Translated by Sheila Fischman. Toronto, McClelland and Stewart, c1986. 450pp, paper, $14.95, ISBN 0-7710-1150-4. (McClelland and Stewart Signature series). CIP

Grades 12 and up
Reviewed by Philip K. Harber

Volume 14 Number 5
1986 September


When the novel Le matou was published by Quebec-Amerique in 1981, it became a best-seller in Quebec, and the English version of it has been equally well received, perhaps because it can be read on at least two levels. Superficially, it is an absorbing tale of Montreal today, in which the hero makes good. On another level, it is a modern Faust story, in which he defeats the tempter Ratablavsky (or does he?). The ups and downs of Florent's struggle to make enough money to buy a restaurant to compete with the Beanery makes a man of him, but along the way other people suffer, for example, his friends, his wife, and the little boy who wants them to adopt him.

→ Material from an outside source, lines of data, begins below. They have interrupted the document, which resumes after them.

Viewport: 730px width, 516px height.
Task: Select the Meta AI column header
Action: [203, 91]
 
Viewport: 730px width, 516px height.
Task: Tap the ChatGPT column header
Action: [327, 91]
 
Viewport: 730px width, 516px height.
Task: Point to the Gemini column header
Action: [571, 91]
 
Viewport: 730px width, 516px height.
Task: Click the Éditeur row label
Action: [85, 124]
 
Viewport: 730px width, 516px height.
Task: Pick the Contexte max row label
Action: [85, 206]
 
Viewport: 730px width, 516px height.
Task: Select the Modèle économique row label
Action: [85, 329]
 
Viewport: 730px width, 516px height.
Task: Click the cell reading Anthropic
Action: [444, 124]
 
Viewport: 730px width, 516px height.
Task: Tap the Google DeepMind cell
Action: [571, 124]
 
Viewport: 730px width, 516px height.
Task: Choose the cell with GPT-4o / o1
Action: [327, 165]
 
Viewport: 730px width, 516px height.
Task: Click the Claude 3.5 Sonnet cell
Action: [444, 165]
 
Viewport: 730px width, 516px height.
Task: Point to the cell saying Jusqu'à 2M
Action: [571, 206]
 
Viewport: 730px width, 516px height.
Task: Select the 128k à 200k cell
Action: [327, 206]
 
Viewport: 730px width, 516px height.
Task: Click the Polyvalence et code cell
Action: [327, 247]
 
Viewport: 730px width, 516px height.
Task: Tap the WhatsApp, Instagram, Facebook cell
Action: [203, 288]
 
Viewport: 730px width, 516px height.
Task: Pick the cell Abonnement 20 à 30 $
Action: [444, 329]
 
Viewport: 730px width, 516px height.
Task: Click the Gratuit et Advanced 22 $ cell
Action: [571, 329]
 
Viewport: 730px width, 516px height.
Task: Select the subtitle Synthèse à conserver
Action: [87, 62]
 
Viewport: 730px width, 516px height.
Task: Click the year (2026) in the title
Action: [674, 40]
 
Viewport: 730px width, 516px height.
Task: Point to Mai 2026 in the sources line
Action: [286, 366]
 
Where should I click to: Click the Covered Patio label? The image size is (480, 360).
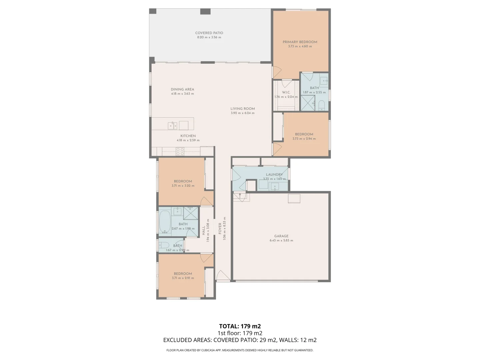[209, 33]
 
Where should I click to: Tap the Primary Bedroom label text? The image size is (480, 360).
[300, 42]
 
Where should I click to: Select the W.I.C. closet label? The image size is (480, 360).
[286, 92]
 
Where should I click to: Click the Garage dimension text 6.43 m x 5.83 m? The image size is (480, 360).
[281, 240]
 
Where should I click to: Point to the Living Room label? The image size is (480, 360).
[242, 109]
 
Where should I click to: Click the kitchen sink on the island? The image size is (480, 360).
[172, 126]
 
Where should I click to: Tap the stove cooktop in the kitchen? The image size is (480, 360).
[180, 152]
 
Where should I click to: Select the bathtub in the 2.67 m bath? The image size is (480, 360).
[165, 221]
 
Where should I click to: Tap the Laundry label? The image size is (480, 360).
[274, 175]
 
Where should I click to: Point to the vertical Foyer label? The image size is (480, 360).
[220, 228]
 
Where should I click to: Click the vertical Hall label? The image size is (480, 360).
[204, 230]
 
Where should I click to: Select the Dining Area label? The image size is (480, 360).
[182, 89]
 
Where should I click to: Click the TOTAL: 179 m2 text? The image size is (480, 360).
[240, 326]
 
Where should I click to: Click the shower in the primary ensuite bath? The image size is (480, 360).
[308, 103]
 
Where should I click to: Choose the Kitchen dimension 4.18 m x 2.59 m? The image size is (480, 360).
[188, 140]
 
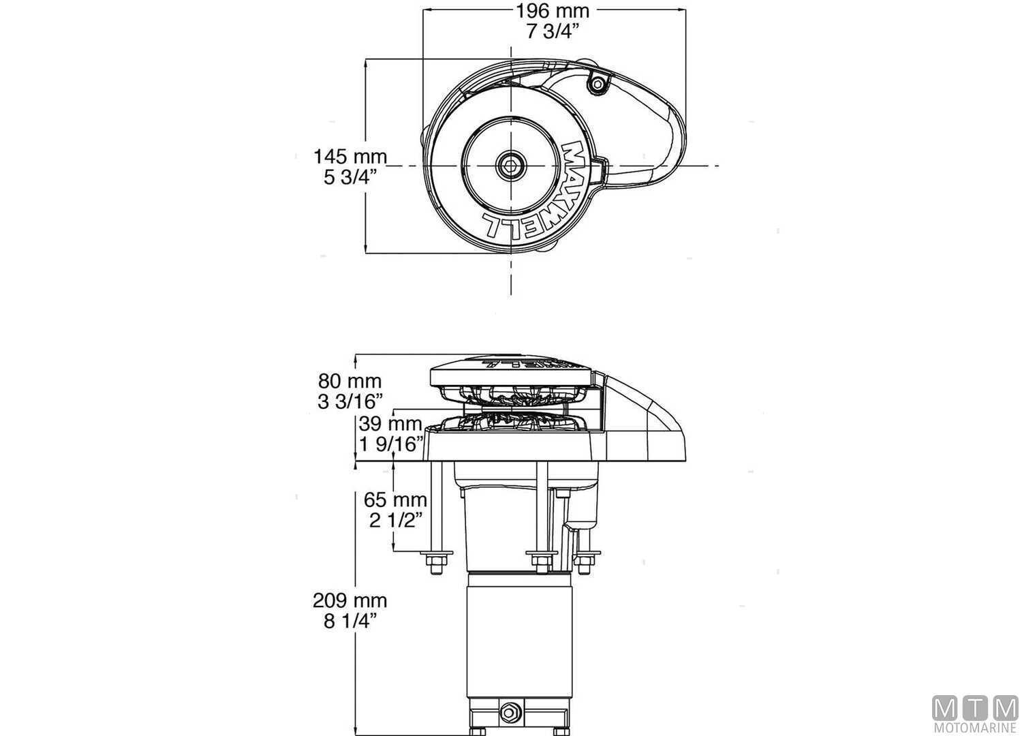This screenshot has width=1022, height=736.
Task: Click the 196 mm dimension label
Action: tap(553, 11)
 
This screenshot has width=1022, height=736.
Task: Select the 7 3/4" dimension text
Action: tap(553, 31)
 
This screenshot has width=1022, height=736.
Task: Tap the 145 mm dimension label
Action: tap(350, 157)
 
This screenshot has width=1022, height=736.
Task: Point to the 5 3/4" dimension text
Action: tap(350, 178)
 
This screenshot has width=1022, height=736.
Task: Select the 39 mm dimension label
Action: tap(390, 424)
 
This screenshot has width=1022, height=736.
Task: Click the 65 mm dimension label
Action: tap(395, 500)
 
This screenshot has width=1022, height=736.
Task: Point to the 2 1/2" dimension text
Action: tap(395, 521)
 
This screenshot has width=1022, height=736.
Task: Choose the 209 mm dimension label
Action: tap(350, 600)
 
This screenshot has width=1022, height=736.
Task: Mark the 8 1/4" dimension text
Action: tap(350, 622)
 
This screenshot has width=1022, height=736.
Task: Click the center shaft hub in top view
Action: tap(510, 165)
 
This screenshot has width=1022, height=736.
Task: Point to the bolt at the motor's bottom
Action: tap(509, 712)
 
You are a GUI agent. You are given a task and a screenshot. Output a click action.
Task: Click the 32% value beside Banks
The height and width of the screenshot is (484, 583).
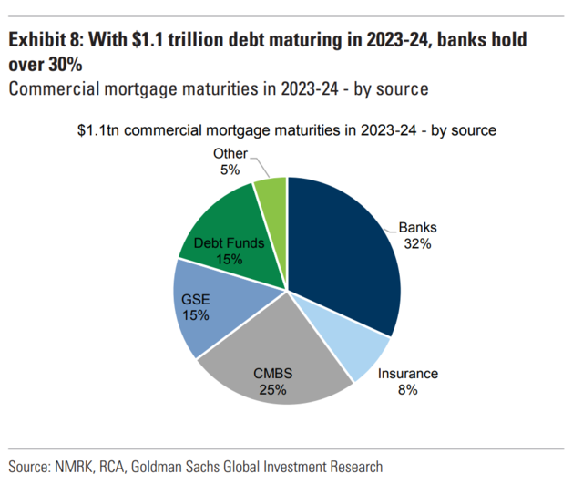point(417,245)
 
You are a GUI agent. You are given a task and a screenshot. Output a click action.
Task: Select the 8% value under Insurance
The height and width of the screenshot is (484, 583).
point(407,390)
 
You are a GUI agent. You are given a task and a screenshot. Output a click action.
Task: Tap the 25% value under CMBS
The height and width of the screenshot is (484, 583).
point(271,390)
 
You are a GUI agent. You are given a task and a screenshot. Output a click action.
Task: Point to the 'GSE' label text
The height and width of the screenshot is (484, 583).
point(195,299)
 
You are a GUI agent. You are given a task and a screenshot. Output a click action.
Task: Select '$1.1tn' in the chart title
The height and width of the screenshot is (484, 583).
point(99,129)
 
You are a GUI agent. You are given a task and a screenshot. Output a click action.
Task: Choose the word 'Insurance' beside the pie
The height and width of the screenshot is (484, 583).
point(407,374)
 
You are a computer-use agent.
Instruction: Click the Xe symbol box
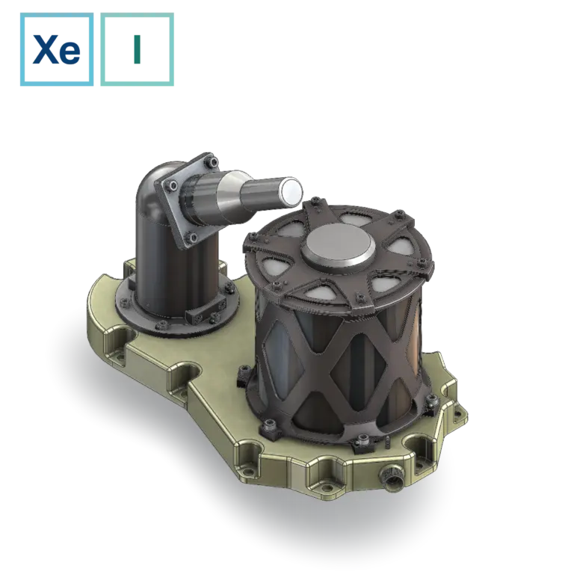[57, 49]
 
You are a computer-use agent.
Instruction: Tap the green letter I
[137, 49]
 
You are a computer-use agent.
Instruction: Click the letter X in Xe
[45, 49]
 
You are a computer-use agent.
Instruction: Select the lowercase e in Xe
[70, 53]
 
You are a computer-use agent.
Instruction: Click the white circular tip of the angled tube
[291, 191]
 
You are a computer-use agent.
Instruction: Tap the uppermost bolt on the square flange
[212, 161]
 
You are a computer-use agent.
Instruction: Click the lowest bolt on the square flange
[192, 238]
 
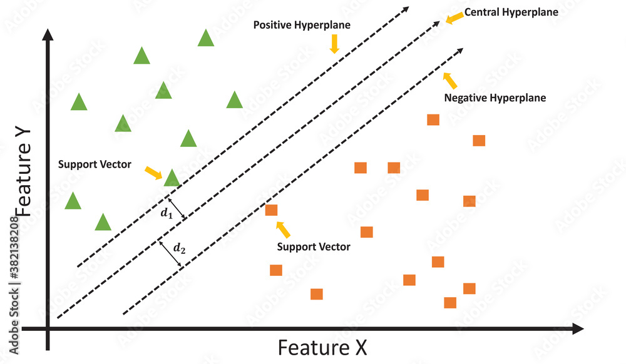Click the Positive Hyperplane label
pyautogui.click(x=302, y=25)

Some of them even die horribly and mysteriously (such as "Monsieur Emile" and the hit man Georges-Etienne Cartier).

The large cast of colourful characters, some verging on caricature, and their lively dialogue (hard to render into appropriate popular English) would make this novel suitable for grade 12 courses studying Canadian society today and contemporary Canadian literature.


Philip K. Harber, Toronto Board of Education, Toronto, Ont.